Demonstracje w Berlinie. Tłum zmierzał do parlamentu, interweniowała policja
Służby wzywały tłum do rozejścia się, jednak manifestanci nadal protestowali. "Demonstranci chcą dostać się do odgrodzonego obszaru wokół parlamentu, gdzie debatuje się o nowych obostrzeniach" – relacjonowała ze sceny Nina Haase z Deutsche Welle.
Doszło do zamieszek, gdy służby interweniowały, a protestujący zaczęli śpiewać hymn narodowy. Funkcjonariusze ustawili się w linii, aby powstrzymać demonstrantów przed zbytnim zbliżeniem się do budynku parlamentu.
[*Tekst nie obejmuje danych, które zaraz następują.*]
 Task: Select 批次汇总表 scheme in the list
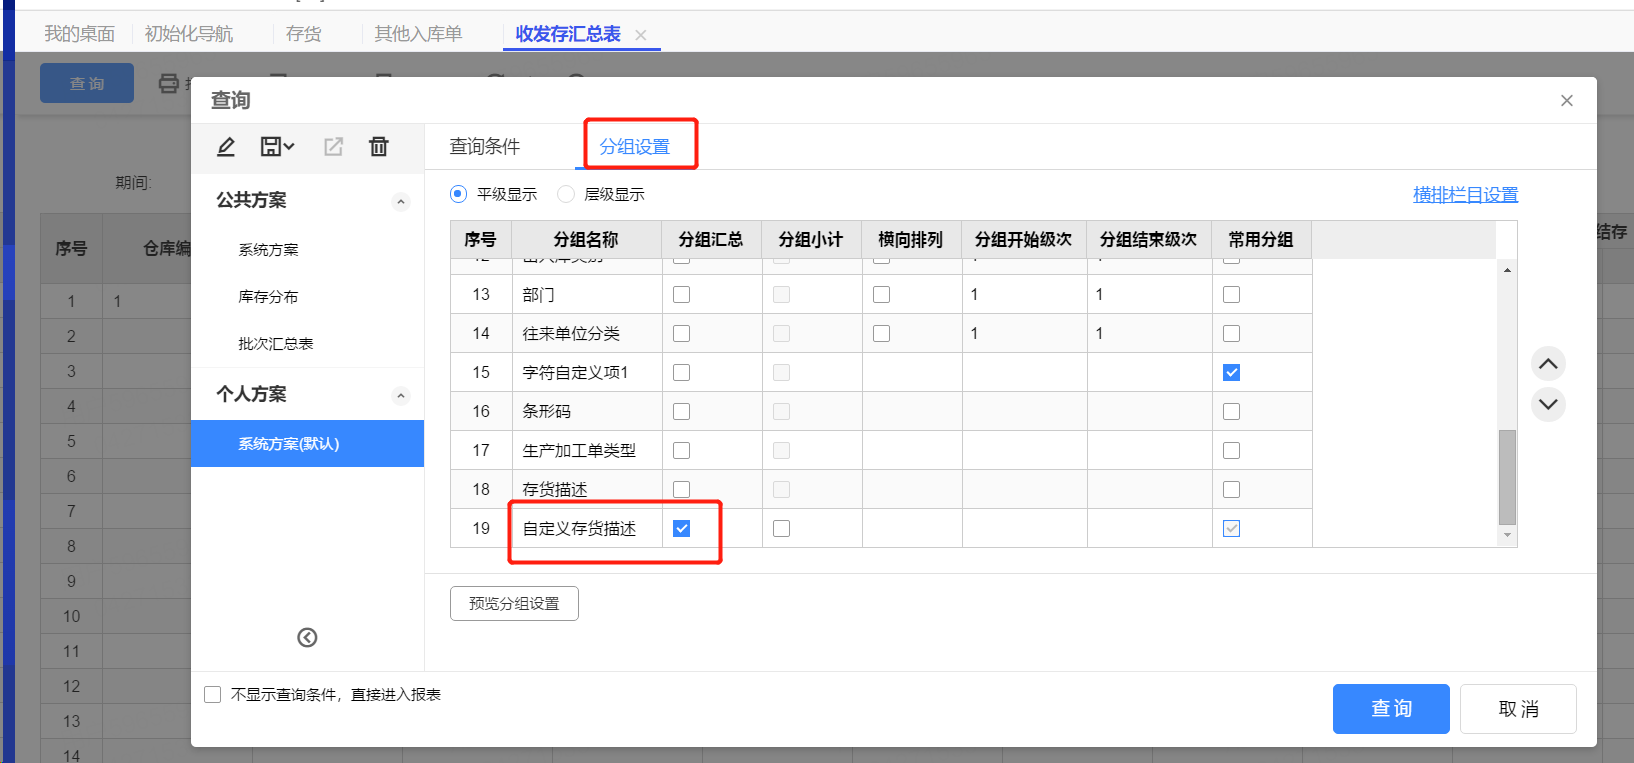tap(276, 344)
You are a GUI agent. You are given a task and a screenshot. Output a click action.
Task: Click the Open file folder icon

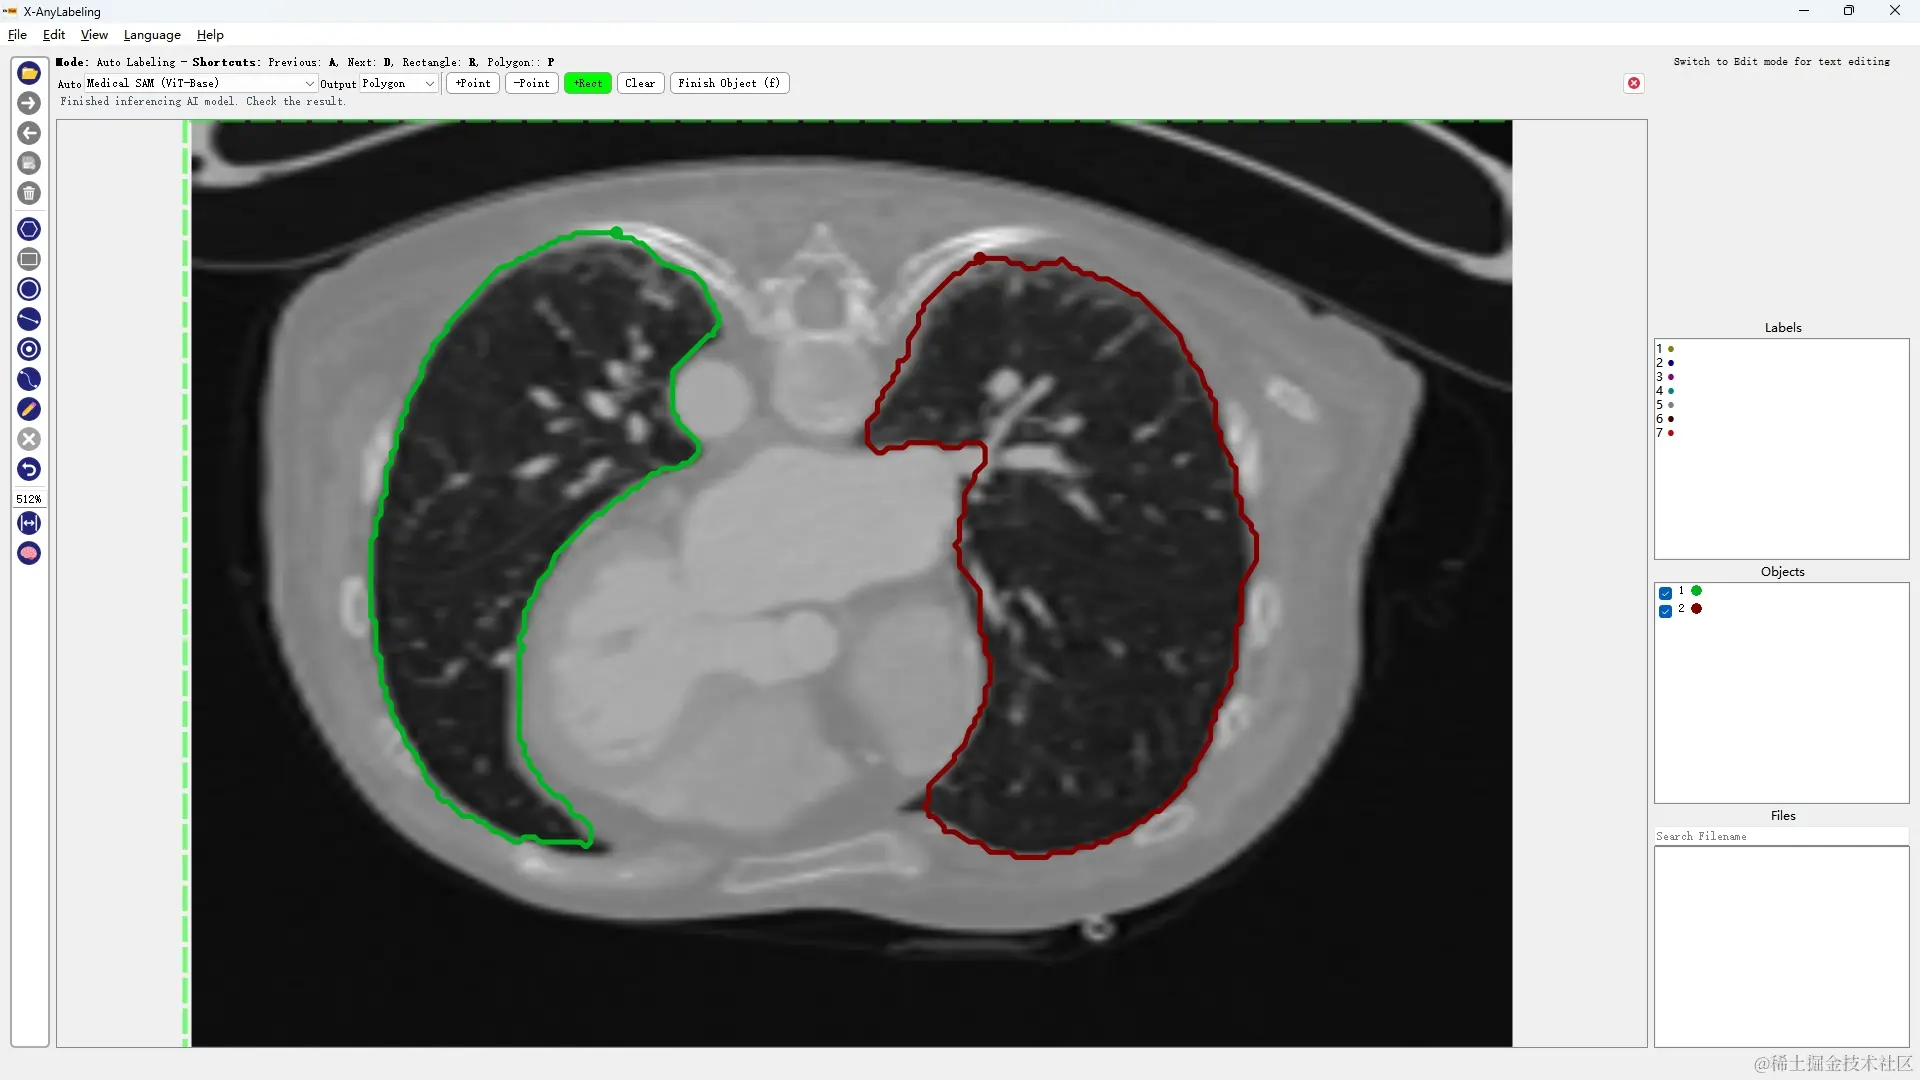[x=29, y=73]
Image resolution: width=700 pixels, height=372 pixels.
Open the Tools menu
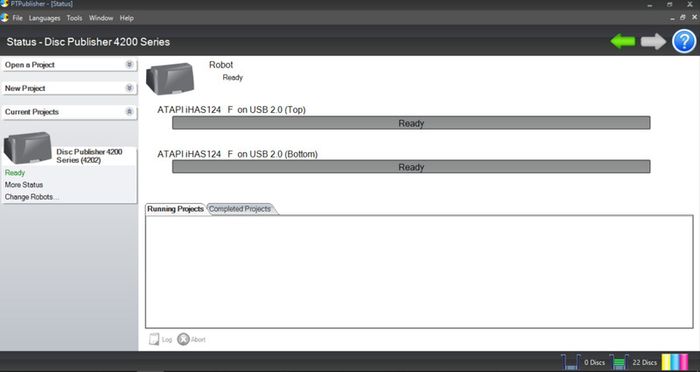pos(75,18)
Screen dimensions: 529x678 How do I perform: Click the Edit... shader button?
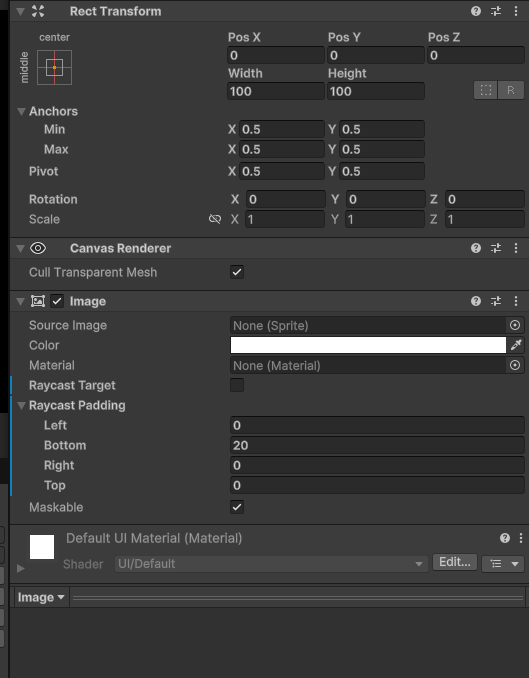(x=455, y=562)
Demonstranci w większości ani nie nosili maseczek, ani nie zachowywali bezpiecznego dystansu społecznego. Jeden z manifestantów miał maseczkę z napisem "Kaganiec-Merkel". Niektórzy trzymali transparenty z napisami uderzającymi w rząd, pojawił się też taki z hasłem "Za oświecenie, pokój, wolność".
Krytycy nowych obostrzeń wskazują, że nowe prawo zagrozi obywatelskim swobodom. Politycy Alternatywy dla Niemiec porównują proponowane przepisy do tych z 1933 roku, które utorowały Adolfowi Hitlerowi drogę do dyktatury.